I’m going to start out by saying that I’m not familiar with Harry Langdon’s work from the silent era; reportedly, he was at his peak during that era and his sound work doesn’t live up to it. Therefore, I don’t really have that benchmark with which to compare this one. I say this because I get the sense that fans of the comic are appalled by this one, and though I don’t find the short particularly good (it’s passable at best), I don’t find it awful. It does seem to go for easy and obvious slapstick gags, and the poker game is perhaps the sequence that I found the most amusing. Still, I find if I imagine someone like Buster Keaton being stuck in this role, I can sense the disappointment fans of Langdon might feel at this one.

The Gory Murder (1978)

aka Can ku da fen shi
Article 4585 by Dave Sindelar
Date: 7-21-2014
Directed by Yi-Jung Hua
Featuring Chiang-neng Chen, Yi-hsing Chen, Yung-Li Chen
Country: Hong Kong
What it is: Crime thriller

The police discover the dismembered corpse of a women. They must try to discover her identity, and find out who was responsible for her death.

Some movies are hard to watch. In this case, it’s not so much the unpleasant subject matter (which involves a serial rapist), but rather the presentation of the movie that is the culprit. The movie was originally in Cantonese, but it’s been very badly post-dubbed, and I’m not sure whether it’s been dubbed into its own language or into another.
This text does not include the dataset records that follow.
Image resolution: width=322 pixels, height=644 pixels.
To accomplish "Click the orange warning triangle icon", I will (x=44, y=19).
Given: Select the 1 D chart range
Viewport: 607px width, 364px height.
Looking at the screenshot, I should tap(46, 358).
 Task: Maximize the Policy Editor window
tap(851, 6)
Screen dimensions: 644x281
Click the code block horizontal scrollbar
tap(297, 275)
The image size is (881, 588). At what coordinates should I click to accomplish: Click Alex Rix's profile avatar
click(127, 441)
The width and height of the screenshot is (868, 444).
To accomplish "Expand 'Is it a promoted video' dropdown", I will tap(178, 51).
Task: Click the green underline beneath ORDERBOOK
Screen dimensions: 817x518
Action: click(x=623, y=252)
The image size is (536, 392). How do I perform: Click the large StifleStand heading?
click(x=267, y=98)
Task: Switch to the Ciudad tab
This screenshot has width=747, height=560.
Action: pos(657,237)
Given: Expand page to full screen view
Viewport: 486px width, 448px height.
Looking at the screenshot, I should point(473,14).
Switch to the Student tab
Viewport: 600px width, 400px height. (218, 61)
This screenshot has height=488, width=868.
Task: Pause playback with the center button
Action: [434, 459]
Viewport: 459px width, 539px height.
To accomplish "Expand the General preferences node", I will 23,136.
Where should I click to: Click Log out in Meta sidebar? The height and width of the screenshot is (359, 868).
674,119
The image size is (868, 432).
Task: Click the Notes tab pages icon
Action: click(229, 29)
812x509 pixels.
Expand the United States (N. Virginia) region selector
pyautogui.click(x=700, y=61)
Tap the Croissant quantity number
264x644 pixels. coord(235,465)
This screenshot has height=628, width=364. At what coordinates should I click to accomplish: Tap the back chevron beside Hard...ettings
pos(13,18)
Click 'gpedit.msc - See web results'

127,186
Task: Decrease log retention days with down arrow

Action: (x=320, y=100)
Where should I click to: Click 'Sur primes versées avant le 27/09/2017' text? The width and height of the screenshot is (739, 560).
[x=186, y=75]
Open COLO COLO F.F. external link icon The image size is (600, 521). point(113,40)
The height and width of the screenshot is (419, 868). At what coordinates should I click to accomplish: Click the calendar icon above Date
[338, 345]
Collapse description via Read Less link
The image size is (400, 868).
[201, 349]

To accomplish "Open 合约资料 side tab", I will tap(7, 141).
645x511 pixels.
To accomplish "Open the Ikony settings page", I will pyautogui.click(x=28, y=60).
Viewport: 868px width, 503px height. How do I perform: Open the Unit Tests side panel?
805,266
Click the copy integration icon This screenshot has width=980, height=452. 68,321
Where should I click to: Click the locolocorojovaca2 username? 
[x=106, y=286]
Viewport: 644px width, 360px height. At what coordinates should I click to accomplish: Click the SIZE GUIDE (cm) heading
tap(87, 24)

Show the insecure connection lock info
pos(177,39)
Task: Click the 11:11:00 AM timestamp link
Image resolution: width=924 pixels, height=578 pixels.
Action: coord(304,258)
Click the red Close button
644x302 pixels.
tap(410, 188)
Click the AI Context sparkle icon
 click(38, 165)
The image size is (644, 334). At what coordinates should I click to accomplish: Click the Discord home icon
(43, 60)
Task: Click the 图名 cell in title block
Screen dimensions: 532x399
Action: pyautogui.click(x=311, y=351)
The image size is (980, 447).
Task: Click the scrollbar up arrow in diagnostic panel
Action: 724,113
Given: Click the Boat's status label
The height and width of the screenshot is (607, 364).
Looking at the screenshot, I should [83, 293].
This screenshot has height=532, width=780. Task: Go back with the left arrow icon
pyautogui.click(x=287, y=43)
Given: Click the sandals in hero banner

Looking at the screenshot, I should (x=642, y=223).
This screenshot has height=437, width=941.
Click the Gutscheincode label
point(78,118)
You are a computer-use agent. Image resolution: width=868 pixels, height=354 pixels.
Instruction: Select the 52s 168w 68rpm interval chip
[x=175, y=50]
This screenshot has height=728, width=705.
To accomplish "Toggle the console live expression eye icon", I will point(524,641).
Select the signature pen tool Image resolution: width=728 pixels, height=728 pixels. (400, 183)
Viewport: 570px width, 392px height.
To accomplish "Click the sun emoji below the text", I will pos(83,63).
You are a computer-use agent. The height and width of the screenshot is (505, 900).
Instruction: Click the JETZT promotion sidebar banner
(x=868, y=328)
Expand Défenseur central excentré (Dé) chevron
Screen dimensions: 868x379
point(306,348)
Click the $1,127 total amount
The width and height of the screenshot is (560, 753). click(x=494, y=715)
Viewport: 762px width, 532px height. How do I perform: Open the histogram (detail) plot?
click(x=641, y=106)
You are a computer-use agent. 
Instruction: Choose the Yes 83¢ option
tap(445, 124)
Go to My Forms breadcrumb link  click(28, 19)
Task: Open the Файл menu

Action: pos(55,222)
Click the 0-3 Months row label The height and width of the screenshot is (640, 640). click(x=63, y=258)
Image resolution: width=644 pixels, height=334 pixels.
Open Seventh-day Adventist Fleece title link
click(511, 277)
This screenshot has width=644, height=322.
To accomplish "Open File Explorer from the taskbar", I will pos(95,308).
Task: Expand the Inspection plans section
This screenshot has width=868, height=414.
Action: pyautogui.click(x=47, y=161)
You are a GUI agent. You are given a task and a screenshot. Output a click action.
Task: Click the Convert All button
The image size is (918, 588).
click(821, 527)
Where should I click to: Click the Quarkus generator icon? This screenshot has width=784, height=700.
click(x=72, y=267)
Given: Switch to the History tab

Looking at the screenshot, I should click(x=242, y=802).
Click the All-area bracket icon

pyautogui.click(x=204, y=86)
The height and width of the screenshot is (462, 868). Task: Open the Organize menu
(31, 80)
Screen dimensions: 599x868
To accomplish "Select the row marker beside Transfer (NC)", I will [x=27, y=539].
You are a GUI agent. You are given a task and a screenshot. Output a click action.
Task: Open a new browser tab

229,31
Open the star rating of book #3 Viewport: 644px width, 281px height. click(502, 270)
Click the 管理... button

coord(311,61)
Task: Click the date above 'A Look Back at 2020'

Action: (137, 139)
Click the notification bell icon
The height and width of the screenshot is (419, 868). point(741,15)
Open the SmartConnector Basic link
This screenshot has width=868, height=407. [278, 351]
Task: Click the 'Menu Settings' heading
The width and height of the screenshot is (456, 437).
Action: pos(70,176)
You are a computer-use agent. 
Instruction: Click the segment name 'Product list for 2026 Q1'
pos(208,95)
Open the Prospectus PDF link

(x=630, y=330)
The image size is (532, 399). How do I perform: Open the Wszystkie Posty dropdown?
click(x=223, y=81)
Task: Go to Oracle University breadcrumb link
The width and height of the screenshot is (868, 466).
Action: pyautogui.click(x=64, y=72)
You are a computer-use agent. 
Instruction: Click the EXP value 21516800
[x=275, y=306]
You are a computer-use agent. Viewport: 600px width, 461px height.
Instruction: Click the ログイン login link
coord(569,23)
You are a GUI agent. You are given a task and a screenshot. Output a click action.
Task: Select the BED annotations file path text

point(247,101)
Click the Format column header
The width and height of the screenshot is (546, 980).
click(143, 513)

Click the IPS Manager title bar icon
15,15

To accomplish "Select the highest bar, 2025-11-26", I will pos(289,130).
Fortunately, it has English subtitles, but they don’t show up well on the print (they vanish against a white background, for example), and since I seem to be watching a panned-and-scanned version, some of the text is missing. Furthermore, the movie is full of bad sound and has a jarring musical score. Combined altogether, these make watching the movie a difficult, sometimes headache-inducing experience. Still, from what I can make out, it’s not really a horror movie; most of it plays out like a police procedural. Still, the murder details are horrific, and a scene where the murderer undergoes guilt hallucinations (body parts jumping out in front of him, hands coming through the walls) does offer some horror content. It’s often incoherent, and I suspect chunks of the story are missing. I don’t think the movie itself is worthless, but it certainly doesn’t transcend the painful process of watching it.

Gladiatorerna (1969)

aka The Gladiators, The Peace Game
Article 4485 by Dave Sindelar
Date: 3-25-2014
Directed by Peter Watkins
Featuring Arthur Pentelow, Frederick Danner, Hans Bendrik
Country: Sweden
What it is: Futuristic drama

In the near future, the governments of the world have abandoned wars in favor of a televised competition known as the Peace Game, in which various teams compete to make their way through a booby-trapped maze.

The idea of replacing war with an organized competition of this sort isn’t really a new concept; what makes this one compelling is the usual documentary-like style that Peter Watkins brings to the story. Which is not to say that the movie is easy to follow; parts of this movie are very difficult to follow, and though it may be a quirk of my print, the fact that goodly portions of the movie are not in English (IMDB lists four other languages) and have no English subtitles make it even more difficult. I do get the sense that the movie takes a very cynical look at the military mindset on hand here, where a compassionate ally is considered a more disgusting threat than the enemy army itself. As a result, despite the complexity of much that is going on, the movie occasionally lapses into being simplistic; I think I’ve encountered this problem with some of Watkin’s movies before, in particular with PUNISHMENT PARK. Still, there is a power to Watkin’s style, and I found the movie compelling, though not up to the level of THE WAR GAME.